Reputation: 950
I have created a function in my symfony project that force download a CSV file when click on button based on this answer. The thing is the download works just fine, but the encoding of the file seems to be wrong.
The frensh caracters '
, é
, à
and è
turn into ’
, é
...
my function:
/**
* exportNewsAction
*
* @Route("/getNewsSections", name="newsitem_getNewsSections", options = { "expose" = true })
* @Method({"GET", "POST"})
*/
public function exportNewsAction() {
$path = $this->get('kernel')->getRootDir().'/Resources/files/csvExport';
$csvPath = $path."/News-Item-".$now.".csv";
$response = new Response();
$f = fopen($csvPath, "w");
$titleArray=array('Id', 'Nom', 'Prénom', 'Profile', 'Status', 'Date de création');
fputcsv($f, $titleArray);
// Set headers
$response->headers->set('Cache-Control', 'private');
$response->headers->set('Content-type', mime_content_type($csvPath));
$response->headers->set('Content-Disposition', 'attachment; filename="' . basename($csvPath) . '";');
$response->headers->set('Content-length', filesize($csvPath));
// Send headers before outputting anything
$response->sendHeaders();
return $response->setContent(file_get_contents($csvPath));
}
What should I change to get the exact same worlds I used? Any help would be greatly appreciated.
Upvotes: 2
Views: 2131
Reputation: 3900
If you want to force download a file and preserve its original contents, it's better to use BinaryFileResponse
instead of the regular Response
. It's doing everything that you're doing manually in your code, and then some.

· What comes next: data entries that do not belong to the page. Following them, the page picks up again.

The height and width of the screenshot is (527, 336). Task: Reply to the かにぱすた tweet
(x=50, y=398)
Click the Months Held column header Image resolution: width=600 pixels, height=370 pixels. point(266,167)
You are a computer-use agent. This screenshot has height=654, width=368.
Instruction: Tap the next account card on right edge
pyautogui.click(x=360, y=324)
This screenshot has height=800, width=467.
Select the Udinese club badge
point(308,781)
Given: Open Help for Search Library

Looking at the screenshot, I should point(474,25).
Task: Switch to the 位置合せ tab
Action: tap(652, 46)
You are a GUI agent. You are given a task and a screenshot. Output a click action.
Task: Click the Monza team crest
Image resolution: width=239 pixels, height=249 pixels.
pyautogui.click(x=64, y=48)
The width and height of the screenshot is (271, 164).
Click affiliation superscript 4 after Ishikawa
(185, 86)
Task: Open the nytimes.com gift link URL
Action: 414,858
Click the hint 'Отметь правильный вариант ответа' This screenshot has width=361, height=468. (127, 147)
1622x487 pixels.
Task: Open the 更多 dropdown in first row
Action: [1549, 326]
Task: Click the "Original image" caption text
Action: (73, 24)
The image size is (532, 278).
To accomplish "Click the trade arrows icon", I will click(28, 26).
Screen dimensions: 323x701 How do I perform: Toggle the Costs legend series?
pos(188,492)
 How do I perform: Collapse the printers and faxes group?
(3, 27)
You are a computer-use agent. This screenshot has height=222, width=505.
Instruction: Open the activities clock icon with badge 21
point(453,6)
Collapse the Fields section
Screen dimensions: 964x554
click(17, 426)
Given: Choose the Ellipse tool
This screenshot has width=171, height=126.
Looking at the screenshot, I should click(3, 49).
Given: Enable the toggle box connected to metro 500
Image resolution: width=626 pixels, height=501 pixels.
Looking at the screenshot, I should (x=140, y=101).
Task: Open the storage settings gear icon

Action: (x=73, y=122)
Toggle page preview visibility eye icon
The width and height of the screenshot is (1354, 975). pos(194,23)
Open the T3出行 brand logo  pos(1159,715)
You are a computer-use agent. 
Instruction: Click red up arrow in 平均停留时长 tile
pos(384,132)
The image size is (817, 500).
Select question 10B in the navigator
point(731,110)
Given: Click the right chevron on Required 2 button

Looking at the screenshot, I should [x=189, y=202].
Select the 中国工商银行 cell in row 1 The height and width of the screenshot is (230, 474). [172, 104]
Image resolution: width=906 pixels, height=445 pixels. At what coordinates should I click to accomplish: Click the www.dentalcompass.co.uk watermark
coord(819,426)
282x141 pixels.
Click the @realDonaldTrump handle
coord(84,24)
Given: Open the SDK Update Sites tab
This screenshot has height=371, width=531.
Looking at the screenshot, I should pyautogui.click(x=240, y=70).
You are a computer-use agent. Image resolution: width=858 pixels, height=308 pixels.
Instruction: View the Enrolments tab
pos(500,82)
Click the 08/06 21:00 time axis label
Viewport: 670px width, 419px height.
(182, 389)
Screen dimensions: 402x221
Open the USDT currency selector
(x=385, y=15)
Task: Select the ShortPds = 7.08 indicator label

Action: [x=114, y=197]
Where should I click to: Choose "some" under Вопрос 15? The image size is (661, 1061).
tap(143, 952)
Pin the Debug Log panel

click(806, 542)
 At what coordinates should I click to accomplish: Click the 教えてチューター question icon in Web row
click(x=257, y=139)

Your controller code can look just like this:
public function exportNewsAction() {
$path = $this->get('kernel')->getRootDir().'/Resources/files/csvExport';
$csvPath = $path."/News-Item-".$now.".csv";
$response = new BinaryFileResponse($csvPath);
$response->setContentDisposition(
ResponseHeaderBag::DISPOSITION_ATTACHMENT,
basename($csvPath)
);
return $response;
}
Also, how are you opening the downloaded CSV? If you're using MS Excel, there's a big chance that it won't detect the encoding properly. Try opening the file with some text editor, like Notepad++, see how the characters look like and which encoding it detects.